== Data to process ==
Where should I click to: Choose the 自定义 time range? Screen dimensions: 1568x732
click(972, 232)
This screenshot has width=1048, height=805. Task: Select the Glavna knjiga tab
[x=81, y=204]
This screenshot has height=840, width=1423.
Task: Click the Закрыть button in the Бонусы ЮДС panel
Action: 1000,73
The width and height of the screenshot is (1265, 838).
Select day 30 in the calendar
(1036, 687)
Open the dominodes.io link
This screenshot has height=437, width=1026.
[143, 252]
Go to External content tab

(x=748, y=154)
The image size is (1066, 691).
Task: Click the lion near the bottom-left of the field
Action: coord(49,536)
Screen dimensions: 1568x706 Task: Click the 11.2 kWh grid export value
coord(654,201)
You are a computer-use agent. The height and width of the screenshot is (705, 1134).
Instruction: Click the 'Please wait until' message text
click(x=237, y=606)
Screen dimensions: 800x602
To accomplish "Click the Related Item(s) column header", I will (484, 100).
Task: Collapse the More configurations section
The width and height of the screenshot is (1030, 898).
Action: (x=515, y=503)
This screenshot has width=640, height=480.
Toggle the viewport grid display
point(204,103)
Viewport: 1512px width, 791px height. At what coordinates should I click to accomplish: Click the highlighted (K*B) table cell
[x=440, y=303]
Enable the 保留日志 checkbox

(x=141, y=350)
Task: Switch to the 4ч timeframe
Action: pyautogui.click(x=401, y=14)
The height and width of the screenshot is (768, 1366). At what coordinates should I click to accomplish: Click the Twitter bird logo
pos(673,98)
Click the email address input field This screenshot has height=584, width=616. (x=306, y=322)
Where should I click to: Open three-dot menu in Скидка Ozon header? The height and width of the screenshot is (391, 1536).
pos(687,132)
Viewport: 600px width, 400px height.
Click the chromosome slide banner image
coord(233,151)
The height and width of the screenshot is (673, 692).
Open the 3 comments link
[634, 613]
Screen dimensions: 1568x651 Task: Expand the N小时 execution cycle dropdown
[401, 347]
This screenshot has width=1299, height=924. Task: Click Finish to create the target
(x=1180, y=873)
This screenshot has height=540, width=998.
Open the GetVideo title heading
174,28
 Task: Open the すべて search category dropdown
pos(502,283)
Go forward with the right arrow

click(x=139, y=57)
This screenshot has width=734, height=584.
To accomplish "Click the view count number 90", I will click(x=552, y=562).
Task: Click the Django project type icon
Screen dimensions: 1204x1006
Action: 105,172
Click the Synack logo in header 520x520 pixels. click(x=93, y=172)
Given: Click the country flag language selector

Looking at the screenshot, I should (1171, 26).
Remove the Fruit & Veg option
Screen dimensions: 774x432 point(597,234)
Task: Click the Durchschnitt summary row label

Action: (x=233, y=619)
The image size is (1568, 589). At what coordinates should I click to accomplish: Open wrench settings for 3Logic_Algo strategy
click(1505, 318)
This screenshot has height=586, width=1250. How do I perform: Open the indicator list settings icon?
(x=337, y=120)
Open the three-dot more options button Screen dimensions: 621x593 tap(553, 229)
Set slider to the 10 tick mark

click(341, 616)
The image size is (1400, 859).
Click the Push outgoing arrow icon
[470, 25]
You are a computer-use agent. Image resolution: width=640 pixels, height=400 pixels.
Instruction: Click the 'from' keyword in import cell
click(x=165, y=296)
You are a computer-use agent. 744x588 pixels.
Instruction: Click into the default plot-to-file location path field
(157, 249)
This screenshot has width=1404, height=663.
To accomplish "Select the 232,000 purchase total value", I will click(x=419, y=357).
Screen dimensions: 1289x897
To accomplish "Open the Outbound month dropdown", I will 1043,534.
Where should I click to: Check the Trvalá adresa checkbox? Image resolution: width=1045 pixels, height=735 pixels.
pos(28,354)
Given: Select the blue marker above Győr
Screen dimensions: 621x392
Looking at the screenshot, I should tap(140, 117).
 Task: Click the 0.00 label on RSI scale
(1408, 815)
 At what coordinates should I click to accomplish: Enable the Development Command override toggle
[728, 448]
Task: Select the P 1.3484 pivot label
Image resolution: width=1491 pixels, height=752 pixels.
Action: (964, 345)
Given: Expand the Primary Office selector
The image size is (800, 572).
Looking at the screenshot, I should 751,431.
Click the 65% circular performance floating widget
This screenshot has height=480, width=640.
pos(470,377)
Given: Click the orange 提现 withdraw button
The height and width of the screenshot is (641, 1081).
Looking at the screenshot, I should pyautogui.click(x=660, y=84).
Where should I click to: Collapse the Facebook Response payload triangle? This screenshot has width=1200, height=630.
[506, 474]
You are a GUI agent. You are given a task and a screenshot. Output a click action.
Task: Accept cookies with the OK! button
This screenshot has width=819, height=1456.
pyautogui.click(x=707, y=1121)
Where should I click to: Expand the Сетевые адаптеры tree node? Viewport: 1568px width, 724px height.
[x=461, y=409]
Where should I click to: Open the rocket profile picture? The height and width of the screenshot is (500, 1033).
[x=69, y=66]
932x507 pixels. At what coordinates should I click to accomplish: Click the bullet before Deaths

== Your objective ==
Repeat the data. Leave nothing out and change nothing.

== Reply ==
Where should I click to: Choose the 自定义 time range? Screen dimensions: 1568x732
click(972, 232)
This screenshot has width=1048, height=805. Task: Select the Glavna knjiga tab
[x=81, y=204]
This screenshot has height=840, width=1423.
Task: Click the Закрыть button in the Бонусы ЮДС panel
Action: 1000,73
The width and height of the screenshot is (1265, 838).
Select day 30 in the calendar
(1036, 687)
Open the dominodes.io link
This screenshot has height=437, width=1026.
[143, 252]
Go to External content tab

(x=748, y=154)
The image size is (1066, 691).
Task: Click the lion near the bottom-left of the field
Action: coord(49,536)
Screen dimensions: 1568x706 Task: Click the 11.2 kWh grid export value
coord(654,201)
You are a computer-use agent. The height and width of the screenshot is (705, 1134).
Instruction: Click the 'Please wait until' message text
click(x=237, y=606)
Screen dimensions: 800x602
To accomplish "Click the Related Item(s) column header", I will (484, 100).
Task: Collapse the More configurations section
The width and height of the screenshot is (1030, 898).
Action: (x=515, y=503)
This screenshot has width=640, height=480.
Toggle the viewport grid display
point(204,103)
Viewport: 1512px width, 791px height. At what coordinates should I click to accomplish: Click the highlighted (K*B) table cell
[x=440, y=303]
Enable the 保留日志 checkbox

(x=141, y=350)
Task: Switch to the 4ч timeframe
Action: pyautogui.click(x=401, y=14)
The height and width of the screenshot is (768, 1366). At what coordinates should I click to accomplish: Click the Twitter bird logo
pos(673,98)
Click the email address input field This screenshot has height=584, width=616. (x=306, y=322)
Where should I click to: Open three-dot menu in Скидка Ozon header? The height and width of the screenshot is (391, 1536).
pos(687,132)
Viewport: 600px width, 400px height.
Click the chromosome slide banner image
coord(233,151)
The height and width of the screenshot is (673, 692).
Open the 3 comments link
[634, 613]
Screen dimensions: 1568x651 Task: Expand the N小时 execution cycle dropdown
[401, 347]
This screenshot has width=1299, height=924. Task: Click Finish to create the target
(x=1180, y=873)
This screenshot has height=540, width=998.
Open the GetVideo title heading
174,28
 Task: Open the すべて search category dropdown
pos(502,283)
Go forward with the right arrow

click(x=139, y=57)
This screenshot has width=734, height=584.
To accomplish "Click the view count number 90", I will click(x=552, y=562).
Task: Click the Django project type icon
Screen dimensions: 1204x1006
Action: 105,172
Click the Synack logo in header 520x520 pixels. click(x=93, y=172)
Given: Click the country flag language selector

Looking at the screenshot, I should (1171, 26).
Remove the Fruit & Veg option
Screen dimensions: 774x432 point(597,234)
Task: Click the Durchschnitt summary row label

Action: (x=233, y=619)
The image size is (1568, 589). At what coordinates should I click to accomplish: Open wrench settings for 3Logic_Algo strategy
click(1505, 318)
This screenshot has height=586, width=1250. How do I perform: Open the indicator list settings icon?
(x=337, y=120)
Open the three-dot more options button Screen dimensions: 621x593 tap(553, 229)
Set slider to the 10 tick mark

click(341, 616)
The image size is (1400, 859).
Click the Push outgoing arrow icon
[470, 25]
You are a computer-use agent. Image resolution: width=640 pixels, height=400 pixels.
Instruction: Click the 'from' keyword in import cell
click(x=165, y=296)
You are a computer-use agent. 744x588 pixels.
Instruction: Click into the default plot-to-file location path field
(157, 249)
This screenshot has width=1404, height=663.
To accomplish "Select the 232,000 purchase total value", I will click(x=419, y=357).
Screen dimensions: 1289x897
To accomplish "Open the Outbound month dropdown", I will 1043,534.
Where should I click to: Check the Trvalá adresa checkbox? Image resolution: width=1045 pixels, height=735 pixels.
pos(28,354)
Given: Select the blue marker above Győr
Screen dimensions: 621x392
Looking at the screenshot, I should tap(140, 117).
 Task: Click the 0.00 label on RSI scale
(1408, 815)
 At what coordinates should I click to accomplish: Enable the Development Command override toggle
[728, 448]
Task: Select the P 1.3484 pivot label
Image resolution: width=1491 pixels, height=752 pixels.
Action: (964, 345)
Given: Expand the Primary Office selector
The image size is (800, 572).
Looking at the screenshot, I should 751,431.
Click the 65% circular performance floating widget
This screenshot has height=480, width=640.
pos(470,377)
Given: Click the orange 提现 withdraw button
The height and width of the screenshot is (641, 1081).
Looking at the screenshot, I should pyautogui.click(x=660, y=84).
Where should I click to: Collapse the Facebook Response payload triangle? This screenshot has width=1200, height=630.
[506, 474]
You are a GUI agent. You are given a task and a screenshot. Output a click action.
Task: Accept cookies with the OK! button
This screenshot has width=819, height=1456.
pyautogui.click(x=707, y=1121)
Where should I click to: Expand the Сетевые адаптеры tree node? Viewport: 1568px width, 724px height.
[x=461, y=409]
Where should I click to: Open the rocket profile picture? The height and width of the screenshot is (500, 1033).
[x=69, y=66]
932x507 pixels. At what coordinates should I click to accomplish: Click the bullet before Deaths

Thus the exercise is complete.